DIRECTIONS FOR THIS TASK:
Reproduce, unaltered, the line with "Culiacan (17, 1536)" along with every line that follows it in the records, up to the last.

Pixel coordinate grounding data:
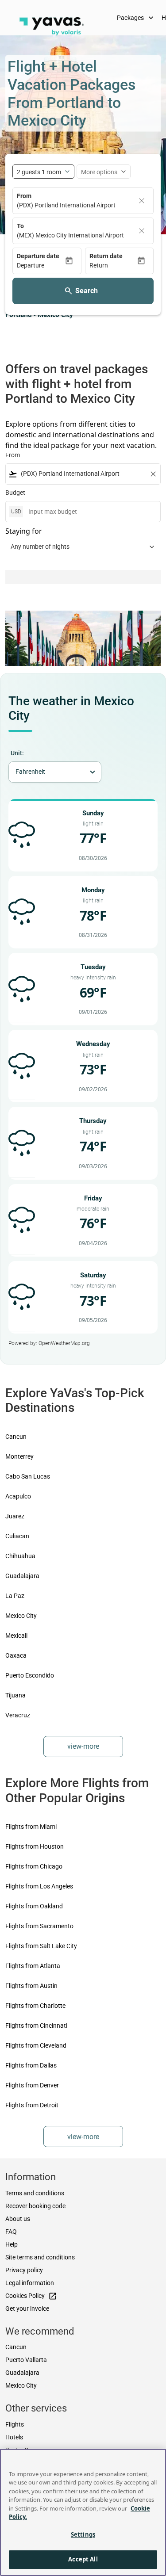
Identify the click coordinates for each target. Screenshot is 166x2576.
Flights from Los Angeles (39, 1886)
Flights (14, 2424)
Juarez (14, 1516)
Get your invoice (27, 2308)
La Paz (14, 1595)
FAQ (11, 2231)
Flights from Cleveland (35, 2045)
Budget (15, 492)
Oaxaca (16, 1655)
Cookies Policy (31, 2296)
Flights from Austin (31, 1985)
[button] (41, 265)
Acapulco (18, 1496)
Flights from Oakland (34, 1906)
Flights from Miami (31, 1826)
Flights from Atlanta (32, 1965)
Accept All (82, 2559)
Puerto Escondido (29, 1675)
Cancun (16, 1436)
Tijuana (15, 1695)
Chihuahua (20, 1555)
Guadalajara (22, 1575)
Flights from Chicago (33, 1866)
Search (86, 291)
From (24, 195)
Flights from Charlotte (35, 2005)
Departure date (38, 256)
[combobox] (83, 473)
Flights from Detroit (31, 2105)
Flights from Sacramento (39, 1926)
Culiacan (17, 1536)
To (20, 225)
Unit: (17, 753)
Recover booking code (35, 2205)
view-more (83, 1746)
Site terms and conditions (40, 2257)
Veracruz (17, 1715)
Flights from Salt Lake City (41, 1945)
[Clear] (141, 201)
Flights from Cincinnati (36, 2025)
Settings (83, 2534)
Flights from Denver (32, 2085)
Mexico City (21, 1615)
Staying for (23, 531)
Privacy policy (24, 2270)
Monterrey (19, 1456)
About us (17, 2218)
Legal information (29, 2282)
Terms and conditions (34, 2193)
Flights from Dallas (31, 2065)
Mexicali (16, 1635)
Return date (106, 256)
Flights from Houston (34, 1846)
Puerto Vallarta (26, 2359)
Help (11, 2244)
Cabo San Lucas (27, 1476)
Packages (136, 17)
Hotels (14, 2437)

RESPONSE TO THIS TASK:
Culiacan (17, 1536)
To (20, 225)
Unit: (17, 753)
Recover booking code (35, 2205)
view-more (83, 1746)
Site terms and conditions (40, 2257)
Veracruz (17, 1715)
Flights from Salt Lake City (41, 1945)
[Clear] (141, 201)
Flights from Cincinnati (36, 2025)
Settings (83, 2534)
Flights from Denver (32, 2085)
Mexico City (21, 1615)
Staying for (23, 531)
Privacy policy (24, 2270)
Monterrey (19, 1456)
About us (17, 2218)
Legal information (29, 2282)
Terms and conditions (34, 2193)
Flights from Dallas (31, 2065)
Mexicali (16, 1635)
Return date (106, 256)
Flights from Houston (34, 1846)
Puerto Vallarta (26, 2359)
Help (11, 2244)
Cabo San Lucas (27, 1476)
Packages (136, 17)
Hotels (14, 2437)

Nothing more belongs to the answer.